> _Written request_: Rescale the item coordinate data below by rewriting every line, requests included, with each coordinate in the answers multiplied by 0.65 and rounded to a whole number, halves rounding up. Leave every other number, including those in the requests, unchanged.

Item coordinate data:
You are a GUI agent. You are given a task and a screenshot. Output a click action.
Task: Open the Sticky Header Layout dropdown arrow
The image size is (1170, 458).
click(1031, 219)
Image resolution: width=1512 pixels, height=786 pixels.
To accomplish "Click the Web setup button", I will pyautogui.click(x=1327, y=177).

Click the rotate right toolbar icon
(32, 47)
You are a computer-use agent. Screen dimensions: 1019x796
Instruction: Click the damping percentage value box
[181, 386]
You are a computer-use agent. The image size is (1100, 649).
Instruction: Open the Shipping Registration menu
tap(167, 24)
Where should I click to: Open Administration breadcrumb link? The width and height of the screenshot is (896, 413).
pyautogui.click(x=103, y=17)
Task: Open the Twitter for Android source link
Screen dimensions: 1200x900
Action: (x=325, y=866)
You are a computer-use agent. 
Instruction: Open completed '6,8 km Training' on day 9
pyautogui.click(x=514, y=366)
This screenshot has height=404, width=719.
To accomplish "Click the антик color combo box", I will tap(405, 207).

> _Full solution_:
You are a GUI agent. You are given a task and a screenshot. Output a click action.
Task: Open the Sticky Header Layout dropdown arrow
The image size is (1170, 458).
click(670, 142)
Image resolution: width=1512 pixels, height=786 pixels.
To accomplish "Click the Web setup button", I will pyautogui.click(x=863, y=115).

Click the rotate right toolbar icon
(21, 31)
You are a computer-use agent. Screen dimensions: 1019x796
Instruction: Click the damping percentage value box
[118, 251]
You are a computer-use agent. The image size is (1100, 649).
Instruction: Open the Shipping Registration menu
tap(109, 16)
Where should I click to: Open Administration breadcrumb link? The width and height of the screenshot is (896, 413).
pyautogui.click(x=67, y=11)
Task: Open the Twitter for Android source link
Screen dimensions: 1200x900
Action: (x=211, y=563)
You are a computer-use agent. 
Instruction: Open completed '6,8 km Training' on day 9
pyautogui.click(x=334, y=238)
This screenshot has height=404, width=719.
To accomplish "Click the антик color combo box", I will tap(263, 135).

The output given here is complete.